Todo o problema ocorre pela mudança do ambiente ginecológico causada pelos hábitos adotados durante as atividades típicas da estação. Em primeiro lugar, o uso de calcinhas de tecido sintético, bem como de trajes apertados, pode ser mais prejudicial em dias quentes. Como essas roupas acabam “abafando” demais a área genital, a temperatura ali fica mais alta e a umidade também aumenta. Além disso, nos passeios que incluem piscina e praia, é muito comum ficar com o maiô molhado nas horas após o mergulho. Essa atitude também contribui para alterar as condições físicas da região, abrindo o caminho para a proliferação de micro-organismos prejudiciais à saúde.

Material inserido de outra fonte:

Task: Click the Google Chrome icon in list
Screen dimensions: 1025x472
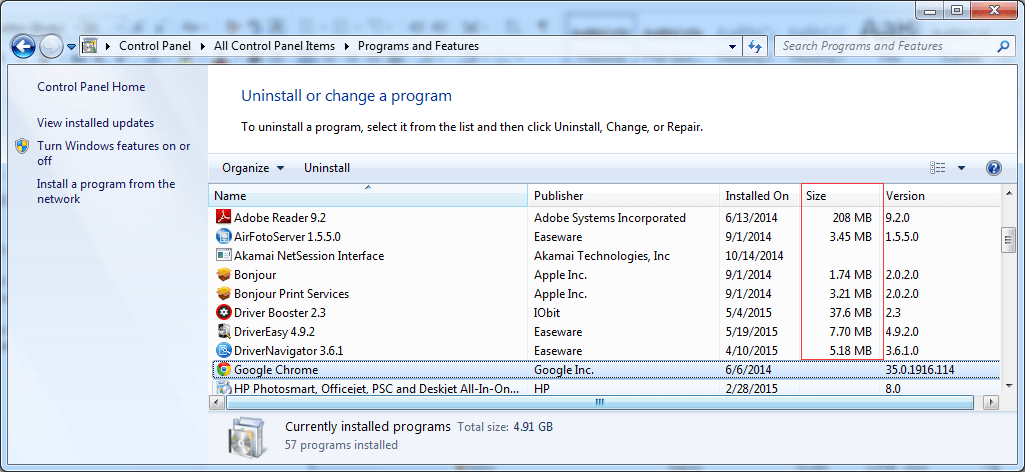Action: coord(224,370)
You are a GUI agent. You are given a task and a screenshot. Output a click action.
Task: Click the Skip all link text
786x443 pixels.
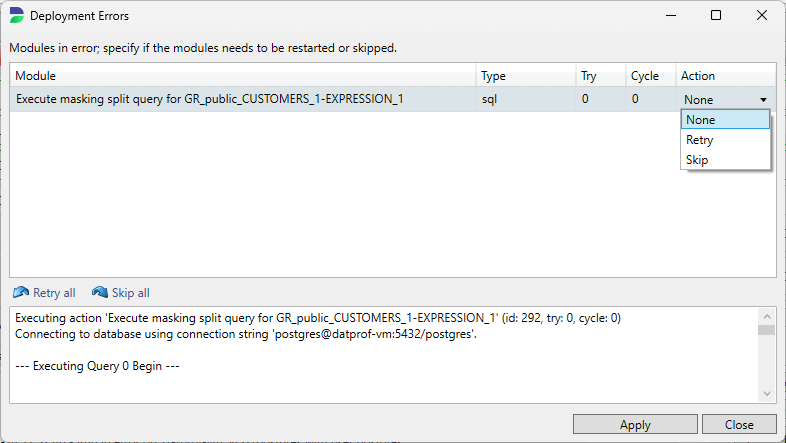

Essa mudança de hábitos no verão causa um desequilíbrio na flora vaginal, aumentando a chance do desenvolvimento de doenças como a candidíase, a tricomoníase e a vaginose bacteriana.

A candidíase ocorre pela multiplicação de um fungo do gênero cândida, e pode ser transmitida sexualmente, embora não seja considerada uma doença sexualmente transmissível. Já a tricomoníase é uma DST causada pelo parasita Trichomonas vaginales. Por fim, a vaginose bacteriana é causada por uma bactéria chamada Gardnerella vaginalis, e não é considerada DST.

A dica para evitar essas doenças é optar por tecidos naturais e roupas com caimento mais leve no verão. Além disso, quando for à piscina ou praia, leve um biquíni reserva para trocar depois do banho – para evitar a umidade excessiva do local. Se você notar alguma alteração, como corrimento ou coceira local, procure um ginecologista.